> TASK ITEM
The answer should be an exact repeat of the stretch of material below from the line containing "Instruction: Click 重算数据中心 button" through the line containing "Click the 2019 TelSoc AGM title".
-- Opening Marker --
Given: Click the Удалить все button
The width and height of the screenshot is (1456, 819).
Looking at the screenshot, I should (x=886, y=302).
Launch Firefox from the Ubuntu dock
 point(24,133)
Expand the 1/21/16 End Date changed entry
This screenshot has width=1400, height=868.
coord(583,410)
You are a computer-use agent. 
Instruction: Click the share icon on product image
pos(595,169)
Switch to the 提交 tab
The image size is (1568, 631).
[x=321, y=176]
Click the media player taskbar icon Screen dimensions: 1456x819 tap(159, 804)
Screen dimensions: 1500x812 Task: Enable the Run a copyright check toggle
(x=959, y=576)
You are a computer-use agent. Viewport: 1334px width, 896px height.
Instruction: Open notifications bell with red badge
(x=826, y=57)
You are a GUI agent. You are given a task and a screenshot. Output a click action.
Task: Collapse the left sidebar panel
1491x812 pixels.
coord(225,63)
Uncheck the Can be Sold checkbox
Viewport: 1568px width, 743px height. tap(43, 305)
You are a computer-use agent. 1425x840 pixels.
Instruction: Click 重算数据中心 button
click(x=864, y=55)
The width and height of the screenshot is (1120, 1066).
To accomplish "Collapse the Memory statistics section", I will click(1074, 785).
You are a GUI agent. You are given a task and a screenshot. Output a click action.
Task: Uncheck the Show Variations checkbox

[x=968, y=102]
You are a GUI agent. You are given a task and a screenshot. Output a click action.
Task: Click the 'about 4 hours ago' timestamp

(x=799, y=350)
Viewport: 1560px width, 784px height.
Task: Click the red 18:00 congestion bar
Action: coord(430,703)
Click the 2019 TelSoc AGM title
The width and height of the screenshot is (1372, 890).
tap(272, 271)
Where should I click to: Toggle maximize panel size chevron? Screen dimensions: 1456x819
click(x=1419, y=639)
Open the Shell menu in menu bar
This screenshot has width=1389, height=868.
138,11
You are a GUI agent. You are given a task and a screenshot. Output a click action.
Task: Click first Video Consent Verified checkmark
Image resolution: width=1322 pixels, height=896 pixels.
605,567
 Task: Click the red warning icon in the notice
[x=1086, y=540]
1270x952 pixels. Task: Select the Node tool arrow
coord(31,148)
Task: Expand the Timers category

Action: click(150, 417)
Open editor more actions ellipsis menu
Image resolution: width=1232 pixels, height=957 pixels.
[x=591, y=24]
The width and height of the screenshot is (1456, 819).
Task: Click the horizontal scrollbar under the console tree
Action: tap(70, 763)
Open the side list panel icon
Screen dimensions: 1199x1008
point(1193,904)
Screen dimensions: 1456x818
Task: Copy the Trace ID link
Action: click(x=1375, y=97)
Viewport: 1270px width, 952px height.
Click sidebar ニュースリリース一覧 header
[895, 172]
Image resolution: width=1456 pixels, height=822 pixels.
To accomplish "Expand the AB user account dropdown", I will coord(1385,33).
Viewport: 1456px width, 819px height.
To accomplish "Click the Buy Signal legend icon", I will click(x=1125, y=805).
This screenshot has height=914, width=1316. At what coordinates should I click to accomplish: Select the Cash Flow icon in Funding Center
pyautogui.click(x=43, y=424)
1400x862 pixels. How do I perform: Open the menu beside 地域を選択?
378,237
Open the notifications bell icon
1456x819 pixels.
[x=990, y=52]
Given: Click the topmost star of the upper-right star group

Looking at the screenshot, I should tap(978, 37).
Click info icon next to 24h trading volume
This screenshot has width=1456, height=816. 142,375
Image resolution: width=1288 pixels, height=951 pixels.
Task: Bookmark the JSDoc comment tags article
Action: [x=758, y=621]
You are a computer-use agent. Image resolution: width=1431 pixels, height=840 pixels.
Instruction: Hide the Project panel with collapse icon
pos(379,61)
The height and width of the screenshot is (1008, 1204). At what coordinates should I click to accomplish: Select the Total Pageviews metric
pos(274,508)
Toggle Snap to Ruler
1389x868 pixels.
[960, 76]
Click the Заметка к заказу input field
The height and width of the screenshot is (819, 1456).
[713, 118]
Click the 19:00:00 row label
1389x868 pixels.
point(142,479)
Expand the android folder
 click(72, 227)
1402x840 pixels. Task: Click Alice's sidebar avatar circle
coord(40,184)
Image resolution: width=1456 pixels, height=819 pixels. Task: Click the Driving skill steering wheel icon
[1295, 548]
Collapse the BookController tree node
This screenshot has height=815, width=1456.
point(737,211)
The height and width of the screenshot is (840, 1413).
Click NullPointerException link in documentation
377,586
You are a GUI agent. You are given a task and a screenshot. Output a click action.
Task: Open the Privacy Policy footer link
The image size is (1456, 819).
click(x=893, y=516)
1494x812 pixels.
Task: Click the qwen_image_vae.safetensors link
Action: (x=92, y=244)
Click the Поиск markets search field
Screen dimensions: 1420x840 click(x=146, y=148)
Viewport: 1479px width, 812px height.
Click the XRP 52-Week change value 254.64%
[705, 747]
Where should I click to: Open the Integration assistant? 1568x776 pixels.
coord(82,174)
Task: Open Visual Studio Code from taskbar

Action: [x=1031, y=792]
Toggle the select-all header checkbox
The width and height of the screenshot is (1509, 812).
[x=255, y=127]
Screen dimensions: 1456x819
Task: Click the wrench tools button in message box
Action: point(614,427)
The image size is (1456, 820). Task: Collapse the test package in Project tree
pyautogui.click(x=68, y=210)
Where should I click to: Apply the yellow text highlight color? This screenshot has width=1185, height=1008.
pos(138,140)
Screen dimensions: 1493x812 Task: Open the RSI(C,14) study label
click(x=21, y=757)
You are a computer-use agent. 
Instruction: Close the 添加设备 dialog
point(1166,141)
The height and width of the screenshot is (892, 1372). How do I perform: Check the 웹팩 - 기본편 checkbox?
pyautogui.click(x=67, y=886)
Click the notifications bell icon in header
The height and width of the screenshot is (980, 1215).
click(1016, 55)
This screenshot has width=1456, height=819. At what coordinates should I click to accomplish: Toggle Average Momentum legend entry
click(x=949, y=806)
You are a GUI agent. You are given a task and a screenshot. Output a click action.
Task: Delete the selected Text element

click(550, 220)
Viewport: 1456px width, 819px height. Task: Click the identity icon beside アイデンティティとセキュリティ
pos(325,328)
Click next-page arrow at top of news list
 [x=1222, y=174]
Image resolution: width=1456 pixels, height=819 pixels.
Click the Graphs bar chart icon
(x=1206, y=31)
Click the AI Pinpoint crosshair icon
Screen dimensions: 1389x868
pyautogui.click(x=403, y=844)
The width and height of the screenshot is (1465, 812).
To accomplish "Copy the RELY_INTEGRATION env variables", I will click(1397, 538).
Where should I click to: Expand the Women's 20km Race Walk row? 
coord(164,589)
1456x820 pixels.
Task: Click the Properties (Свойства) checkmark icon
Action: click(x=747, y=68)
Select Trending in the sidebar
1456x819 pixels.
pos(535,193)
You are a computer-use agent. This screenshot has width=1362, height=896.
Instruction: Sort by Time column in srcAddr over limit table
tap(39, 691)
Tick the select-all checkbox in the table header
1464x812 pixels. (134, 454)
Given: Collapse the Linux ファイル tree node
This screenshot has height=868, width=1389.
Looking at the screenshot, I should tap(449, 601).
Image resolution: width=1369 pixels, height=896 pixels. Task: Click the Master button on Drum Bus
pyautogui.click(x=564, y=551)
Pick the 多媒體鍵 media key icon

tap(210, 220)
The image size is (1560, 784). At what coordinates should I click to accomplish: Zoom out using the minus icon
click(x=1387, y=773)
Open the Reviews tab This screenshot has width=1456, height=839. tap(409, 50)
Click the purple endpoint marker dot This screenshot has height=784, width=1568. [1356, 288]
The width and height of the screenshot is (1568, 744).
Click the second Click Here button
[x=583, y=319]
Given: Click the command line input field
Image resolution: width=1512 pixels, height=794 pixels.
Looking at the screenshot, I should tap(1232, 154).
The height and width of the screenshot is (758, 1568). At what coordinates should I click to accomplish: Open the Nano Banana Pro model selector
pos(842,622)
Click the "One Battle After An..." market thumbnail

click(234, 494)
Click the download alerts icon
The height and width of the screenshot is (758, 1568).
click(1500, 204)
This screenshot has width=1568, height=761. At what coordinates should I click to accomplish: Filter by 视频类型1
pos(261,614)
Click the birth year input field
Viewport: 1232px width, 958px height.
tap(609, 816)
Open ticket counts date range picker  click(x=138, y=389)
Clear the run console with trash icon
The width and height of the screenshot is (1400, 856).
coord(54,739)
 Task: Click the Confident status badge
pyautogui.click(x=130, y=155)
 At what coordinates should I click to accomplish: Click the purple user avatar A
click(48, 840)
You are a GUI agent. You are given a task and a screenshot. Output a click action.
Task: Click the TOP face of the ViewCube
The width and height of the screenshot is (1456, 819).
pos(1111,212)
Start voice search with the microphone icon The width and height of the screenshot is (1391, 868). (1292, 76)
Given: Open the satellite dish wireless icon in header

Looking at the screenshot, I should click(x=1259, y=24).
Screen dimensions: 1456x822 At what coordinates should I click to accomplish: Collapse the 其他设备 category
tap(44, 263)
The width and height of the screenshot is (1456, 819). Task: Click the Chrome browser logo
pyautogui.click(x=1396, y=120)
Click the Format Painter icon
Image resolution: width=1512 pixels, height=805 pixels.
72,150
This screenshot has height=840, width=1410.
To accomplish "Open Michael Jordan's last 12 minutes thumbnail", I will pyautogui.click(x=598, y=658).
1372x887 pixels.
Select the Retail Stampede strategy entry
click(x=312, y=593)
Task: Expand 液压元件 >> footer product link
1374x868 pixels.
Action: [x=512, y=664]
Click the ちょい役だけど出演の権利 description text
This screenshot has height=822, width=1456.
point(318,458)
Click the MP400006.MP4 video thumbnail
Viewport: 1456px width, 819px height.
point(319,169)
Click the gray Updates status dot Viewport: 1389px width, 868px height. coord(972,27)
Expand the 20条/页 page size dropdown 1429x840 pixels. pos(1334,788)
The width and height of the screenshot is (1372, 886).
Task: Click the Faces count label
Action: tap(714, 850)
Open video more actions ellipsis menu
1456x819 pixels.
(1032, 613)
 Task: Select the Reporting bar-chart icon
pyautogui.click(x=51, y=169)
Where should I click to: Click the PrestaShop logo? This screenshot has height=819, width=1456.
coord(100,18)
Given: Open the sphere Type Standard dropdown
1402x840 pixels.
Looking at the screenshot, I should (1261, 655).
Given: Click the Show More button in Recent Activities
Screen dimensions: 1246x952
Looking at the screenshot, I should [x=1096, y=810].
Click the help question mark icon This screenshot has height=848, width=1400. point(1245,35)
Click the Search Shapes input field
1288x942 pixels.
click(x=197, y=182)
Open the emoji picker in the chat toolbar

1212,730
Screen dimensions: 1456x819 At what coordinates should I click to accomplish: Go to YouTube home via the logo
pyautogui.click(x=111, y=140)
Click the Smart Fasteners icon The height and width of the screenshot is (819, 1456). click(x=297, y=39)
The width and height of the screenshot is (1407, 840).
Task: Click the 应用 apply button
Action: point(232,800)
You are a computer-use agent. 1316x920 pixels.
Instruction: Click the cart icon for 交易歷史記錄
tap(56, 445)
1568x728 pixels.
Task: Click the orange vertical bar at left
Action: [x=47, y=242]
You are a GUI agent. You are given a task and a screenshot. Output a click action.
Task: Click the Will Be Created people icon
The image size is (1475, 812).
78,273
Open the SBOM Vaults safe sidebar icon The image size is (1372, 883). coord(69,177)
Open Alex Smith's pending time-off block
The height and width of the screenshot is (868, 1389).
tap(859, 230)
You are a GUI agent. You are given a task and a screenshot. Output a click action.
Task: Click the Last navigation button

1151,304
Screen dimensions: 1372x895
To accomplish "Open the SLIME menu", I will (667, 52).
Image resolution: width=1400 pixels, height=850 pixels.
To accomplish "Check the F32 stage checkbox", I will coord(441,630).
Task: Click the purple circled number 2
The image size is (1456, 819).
-- Closing Marker --
> SOLUTION FOR THIS PROBLEM
Instruction: Click 重算数据中心 button
click(x=864, y=55)
The width and height of the screenshot is (1120, 1066).
To accomplish "Collapse the Memory statistics section", I will click(1074, 785).
You are a GUI agent. You are given a task and a screenshot. Output a click action.
Task: Uncheck the Show Variations checkbox

[x=968, y=102]
You are a GUI agent. You are given a task and a screenshot. Output a click action.
Task: Click the 'about 4 hours ago' timestamp

(x=799, y=350)
Viewport: 1560px width, 784px height.
Task: Click the red 18:00 congestion bar
Action: coord(430,703)
Click the 2019 TelSoc AGM title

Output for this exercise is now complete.